A bowling all-rounder, Birch graduated through the Eastern Province ranks to become the leader of the Warriors franchise attack, finishing as the Warriors leading wicket-taker in the 2012/13 and 2014/15 Sunfoil Series. He was also the Warriors leading wicket-taker in the Momentum One Day Cup in the 2012/13, 2013/14 and 2015/16 seasons, finishing as the competitions overall leading wicket taker in the 2012/13 season.

During his first innings haul of 4/57 against the Lions at the Wanderers in their fifth round Sunfoil Series clash of the 2016/217 season, Birch claimed his 300th first-class wicket when he had Mangaliso Mosehle caught at second slip by Simon Harmer.

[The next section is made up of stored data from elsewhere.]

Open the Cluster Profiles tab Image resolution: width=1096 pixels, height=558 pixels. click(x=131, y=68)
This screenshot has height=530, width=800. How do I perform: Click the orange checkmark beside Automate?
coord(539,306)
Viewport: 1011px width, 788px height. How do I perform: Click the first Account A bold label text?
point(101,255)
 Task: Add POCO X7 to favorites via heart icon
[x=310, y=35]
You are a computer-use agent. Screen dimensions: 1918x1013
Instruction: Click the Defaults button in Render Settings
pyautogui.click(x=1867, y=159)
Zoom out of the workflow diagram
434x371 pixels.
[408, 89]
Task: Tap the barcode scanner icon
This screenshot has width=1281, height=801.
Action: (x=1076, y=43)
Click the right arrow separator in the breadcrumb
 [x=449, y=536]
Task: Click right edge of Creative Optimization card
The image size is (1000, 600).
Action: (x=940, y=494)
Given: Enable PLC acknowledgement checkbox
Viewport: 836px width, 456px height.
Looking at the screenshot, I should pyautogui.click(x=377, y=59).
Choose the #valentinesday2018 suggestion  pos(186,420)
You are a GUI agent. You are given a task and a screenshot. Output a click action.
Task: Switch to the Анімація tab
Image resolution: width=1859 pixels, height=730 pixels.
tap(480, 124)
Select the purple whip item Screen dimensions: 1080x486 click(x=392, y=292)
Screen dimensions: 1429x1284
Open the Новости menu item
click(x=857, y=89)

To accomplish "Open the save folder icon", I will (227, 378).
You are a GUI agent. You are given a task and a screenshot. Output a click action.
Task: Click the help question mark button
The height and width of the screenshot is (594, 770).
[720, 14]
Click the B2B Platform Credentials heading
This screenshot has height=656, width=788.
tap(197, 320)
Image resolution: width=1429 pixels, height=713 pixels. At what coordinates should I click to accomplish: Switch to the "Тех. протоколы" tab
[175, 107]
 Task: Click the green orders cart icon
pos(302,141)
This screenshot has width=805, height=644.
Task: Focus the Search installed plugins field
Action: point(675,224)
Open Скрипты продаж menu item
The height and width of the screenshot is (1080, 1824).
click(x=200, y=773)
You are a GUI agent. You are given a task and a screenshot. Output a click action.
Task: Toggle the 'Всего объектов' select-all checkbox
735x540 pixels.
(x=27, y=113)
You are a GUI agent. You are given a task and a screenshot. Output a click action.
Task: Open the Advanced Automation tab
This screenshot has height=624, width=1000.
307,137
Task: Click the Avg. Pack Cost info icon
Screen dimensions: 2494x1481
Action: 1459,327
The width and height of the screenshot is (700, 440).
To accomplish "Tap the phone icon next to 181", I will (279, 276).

The Warriors finished as runners-up in the 2016–2017 CSA T20 Challenge, losing to the Titans in the final. Birch's 17 wickets from nine matches placed him second on the overall leading wicket-takers table, with his 5 for 16 against the Titans on 2 December 2016 being both a personal career best as well as the single best figures in the competition.

Birch has also played for the South African 'A' side. In August 2017, he was named in Nelson Mandela Bay Stars' squad for the first season of the T20 Global League. However, in October 2017, Cricket South Africa initially postponed the tournament until November 2018, with it being cancelled soon after.

In October 2018, he was named in Tshwane Spartans' squad for the first edition of the Mzansi Super League T20 tournament. Later the same month, he was named in the squad for the Dhaka Dynamites team, following the draft for the 2018–19 Bangladesh Premier League.